Extended Data Fig. 4. Sequencing coverage and identification of significantly mutated genes.

(a) Each sample’s median sequencing coverage based on WGS (n=768) or WES (n=1,729) is shown, including both germline and cancer (ALL) samples for each patient. Boxplot shows median (thick center line) and interquartile range (box). Whiskers are described in R boxplot documentation (a 1.5*interquartile range rule is used). The median coverage across all samples is indicated by text (e.g. “39X”). For WGS, the genome-wide coverage for each sample is indicated by each point. For WES, the median coverage in all protein-coding regions of exons (excluding 5’ and 3’ untranslated regions), as defined by the UCSC refGene.txt file, is shown. (b) Approach for identification of significantly mutated genes. The sequencing platform is shown on top, followed by the variant types detected by each platform below, and the third layer shows the tools used to identify significantly altered genes, with arrows indicating the variant types used as input to these tools.

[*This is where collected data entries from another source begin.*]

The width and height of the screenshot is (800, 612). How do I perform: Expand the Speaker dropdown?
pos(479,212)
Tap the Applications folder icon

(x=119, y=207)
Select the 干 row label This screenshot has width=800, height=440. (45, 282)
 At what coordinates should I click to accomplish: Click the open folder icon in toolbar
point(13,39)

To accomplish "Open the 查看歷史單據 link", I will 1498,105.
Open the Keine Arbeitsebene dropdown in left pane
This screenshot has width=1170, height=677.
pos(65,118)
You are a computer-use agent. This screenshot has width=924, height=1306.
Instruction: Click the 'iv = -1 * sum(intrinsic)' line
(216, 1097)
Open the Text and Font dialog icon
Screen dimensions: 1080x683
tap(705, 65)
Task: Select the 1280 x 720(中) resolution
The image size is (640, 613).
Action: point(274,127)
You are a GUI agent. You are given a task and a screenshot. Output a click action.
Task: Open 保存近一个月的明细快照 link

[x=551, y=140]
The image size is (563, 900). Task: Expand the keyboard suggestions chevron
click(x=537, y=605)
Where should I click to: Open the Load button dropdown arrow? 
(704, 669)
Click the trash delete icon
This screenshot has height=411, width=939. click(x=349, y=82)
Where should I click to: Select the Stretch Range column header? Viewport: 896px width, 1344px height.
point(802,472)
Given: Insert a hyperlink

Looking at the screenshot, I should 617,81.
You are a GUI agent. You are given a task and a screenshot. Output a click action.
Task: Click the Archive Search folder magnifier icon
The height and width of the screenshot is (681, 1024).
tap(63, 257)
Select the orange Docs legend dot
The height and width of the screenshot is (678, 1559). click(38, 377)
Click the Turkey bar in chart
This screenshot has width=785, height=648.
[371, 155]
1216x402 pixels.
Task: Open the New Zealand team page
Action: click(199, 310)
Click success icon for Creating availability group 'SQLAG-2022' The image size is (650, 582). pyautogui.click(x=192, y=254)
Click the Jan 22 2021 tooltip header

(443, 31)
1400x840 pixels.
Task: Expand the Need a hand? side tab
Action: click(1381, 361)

Intragenic SV outliers were identified initially by frequent SVs within the gene, and were corroborated manually with copy number analysis (dotted gray line) as the SVs were usually at the boundaries of focal deletions. All significantly mutated genes’ focal deletion and SNV/indel mutation site localization were manually inspected and those considered unlikely drivers were excluded. When combining the significantly mutated genes thus identified with the list of known drivers in ALL, a list of 376 driver or putative driver genes was identified.